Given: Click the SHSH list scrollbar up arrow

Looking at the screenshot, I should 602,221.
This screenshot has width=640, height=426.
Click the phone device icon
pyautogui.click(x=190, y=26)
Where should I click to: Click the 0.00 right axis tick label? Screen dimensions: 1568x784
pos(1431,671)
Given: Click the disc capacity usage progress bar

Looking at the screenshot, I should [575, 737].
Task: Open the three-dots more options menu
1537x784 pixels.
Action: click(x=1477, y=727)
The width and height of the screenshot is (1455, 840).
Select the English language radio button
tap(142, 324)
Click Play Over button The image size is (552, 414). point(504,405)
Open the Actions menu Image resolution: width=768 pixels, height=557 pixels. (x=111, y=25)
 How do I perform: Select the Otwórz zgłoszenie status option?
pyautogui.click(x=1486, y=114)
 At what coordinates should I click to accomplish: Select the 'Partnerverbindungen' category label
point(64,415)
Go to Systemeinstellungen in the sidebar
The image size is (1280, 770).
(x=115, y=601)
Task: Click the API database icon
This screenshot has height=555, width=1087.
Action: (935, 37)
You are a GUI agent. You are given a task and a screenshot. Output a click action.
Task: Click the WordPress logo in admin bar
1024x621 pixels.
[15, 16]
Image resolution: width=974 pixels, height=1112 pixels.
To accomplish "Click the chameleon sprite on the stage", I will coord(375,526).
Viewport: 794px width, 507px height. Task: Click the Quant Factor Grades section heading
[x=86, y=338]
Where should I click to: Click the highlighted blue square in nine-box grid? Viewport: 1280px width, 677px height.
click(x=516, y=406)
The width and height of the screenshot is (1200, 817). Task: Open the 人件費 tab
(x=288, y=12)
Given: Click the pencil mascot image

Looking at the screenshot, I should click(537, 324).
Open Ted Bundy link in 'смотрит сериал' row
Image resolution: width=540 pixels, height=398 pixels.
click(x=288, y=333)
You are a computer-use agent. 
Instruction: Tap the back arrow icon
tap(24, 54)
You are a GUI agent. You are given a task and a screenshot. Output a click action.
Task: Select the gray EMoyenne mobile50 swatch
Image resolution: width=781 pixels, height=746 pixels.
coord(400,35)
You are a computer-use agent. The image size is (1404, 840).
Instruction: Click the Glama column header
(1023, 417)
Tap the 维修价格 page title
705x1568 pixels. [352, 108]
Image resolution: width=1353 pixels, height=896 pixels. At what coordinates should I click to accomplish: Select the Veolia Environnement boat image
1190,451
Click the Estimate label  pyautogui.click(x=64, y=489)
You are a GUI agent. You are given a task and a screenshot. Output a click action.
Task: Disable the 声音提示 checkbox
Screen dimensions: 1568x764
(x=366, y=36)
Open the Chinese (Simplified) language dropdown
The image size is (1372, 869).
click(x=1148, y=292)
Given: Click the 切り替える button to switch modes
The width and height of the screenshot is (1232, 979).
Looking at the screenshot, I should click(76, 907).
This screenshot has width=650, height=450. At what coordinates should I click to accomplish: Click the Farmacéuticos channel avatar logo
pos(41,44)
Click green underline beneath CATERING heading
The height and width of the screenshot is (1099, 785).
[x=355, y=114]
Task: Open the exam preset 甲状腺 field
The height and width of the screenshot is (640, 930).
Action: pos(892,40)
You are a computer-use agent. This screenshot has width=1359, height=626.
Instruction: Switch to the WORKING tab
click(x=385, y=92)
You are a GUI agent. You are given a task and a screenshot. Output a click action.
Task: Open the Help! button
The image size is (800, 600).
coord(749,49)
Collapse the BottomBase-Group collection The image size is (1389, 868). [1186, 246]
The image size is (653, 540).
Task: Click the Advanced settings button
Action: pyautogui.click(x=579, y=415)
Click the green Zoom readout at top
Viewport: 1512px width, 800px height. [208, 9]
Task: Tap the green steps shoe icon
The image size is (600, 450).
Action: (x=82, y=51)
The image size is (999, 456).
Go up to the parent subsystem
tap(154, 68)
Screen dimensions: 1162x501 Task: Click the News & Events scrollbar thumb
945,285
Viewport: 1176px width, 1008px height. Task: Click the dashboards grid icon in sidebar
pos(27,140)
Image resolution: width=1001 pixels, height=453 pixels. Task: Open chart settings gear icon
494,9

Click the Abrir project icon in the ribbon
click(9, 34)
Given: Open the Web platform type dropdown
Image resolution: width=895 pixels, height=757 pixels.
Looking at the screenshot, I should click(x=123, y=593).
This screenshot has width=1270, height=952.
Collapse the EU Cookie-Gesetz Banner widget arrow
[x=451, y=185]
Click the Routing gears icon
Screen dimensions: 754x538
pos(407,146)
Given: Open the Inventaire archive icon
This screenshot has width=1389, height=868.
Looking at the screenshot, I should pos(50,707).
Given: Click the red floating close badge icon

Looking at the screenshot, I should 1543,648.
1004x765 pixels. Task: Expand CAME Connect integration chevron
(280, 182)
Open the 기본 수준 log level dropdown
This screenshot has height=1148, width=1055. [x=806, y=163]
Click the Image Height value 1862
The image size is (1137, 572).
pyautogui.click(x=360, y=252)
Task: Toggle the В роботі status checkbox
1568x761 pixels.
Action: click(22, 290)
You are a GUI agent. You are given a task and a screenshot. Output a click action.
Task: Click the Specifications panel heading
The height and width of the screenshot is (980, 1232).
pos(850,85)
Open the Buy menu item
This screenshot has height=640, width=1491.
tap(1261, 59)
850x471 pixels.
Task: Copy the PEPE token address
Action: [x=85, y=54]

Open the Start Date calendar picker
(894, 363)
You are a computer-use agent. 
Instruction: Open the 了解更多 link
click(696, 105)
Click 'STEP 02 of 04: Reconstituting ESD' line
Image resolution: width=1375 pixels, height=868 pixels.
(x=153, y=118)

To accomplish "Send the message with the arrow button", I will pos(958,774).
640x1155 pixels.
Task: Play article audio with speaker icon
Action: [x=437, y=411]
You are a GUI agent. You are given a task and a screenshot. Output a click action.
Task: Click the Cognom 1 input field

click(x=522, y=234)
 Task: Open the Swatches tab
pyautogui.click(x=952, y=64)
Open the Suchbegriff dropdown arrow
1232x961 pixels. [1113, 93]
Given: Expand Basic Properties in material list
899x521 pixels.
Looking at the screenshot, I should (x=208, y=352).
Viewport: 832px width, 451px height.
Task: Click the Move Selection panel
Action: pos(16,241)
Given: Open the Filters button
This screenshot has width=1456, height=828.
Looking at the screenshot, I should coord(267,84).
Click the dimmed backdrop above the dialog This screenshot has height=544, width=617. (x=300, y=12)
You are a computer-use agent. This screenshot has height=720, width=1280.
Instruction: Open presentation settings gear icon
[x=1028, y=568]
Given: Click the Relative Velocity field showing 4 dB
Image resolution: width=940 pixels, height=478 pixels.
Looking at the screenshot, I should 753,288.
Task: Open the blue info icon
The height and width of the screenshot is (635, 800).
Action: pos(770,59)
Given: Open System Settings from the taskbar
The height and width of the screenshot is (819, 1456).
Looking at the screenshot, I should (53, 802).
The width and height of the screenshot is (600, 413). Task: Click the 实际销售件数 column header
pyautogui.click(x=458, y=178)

━━━━━━━━━━

(DESCRIPTION OF THE TASK):
Filter the records and copy out each line that contains the string "button".

(RESPONSE TO THE EXERCISE):
Select the English language radio button
Click Play Over button The image size is (552, 414). point(504,405)
Given: Click the 切り替える button to switch modes
Task: Open the Help! button
Task: Click the Advanced settings button
To accomplish "Send the message with the arrow button", I will pos(958,774).
Given: Open the Filters button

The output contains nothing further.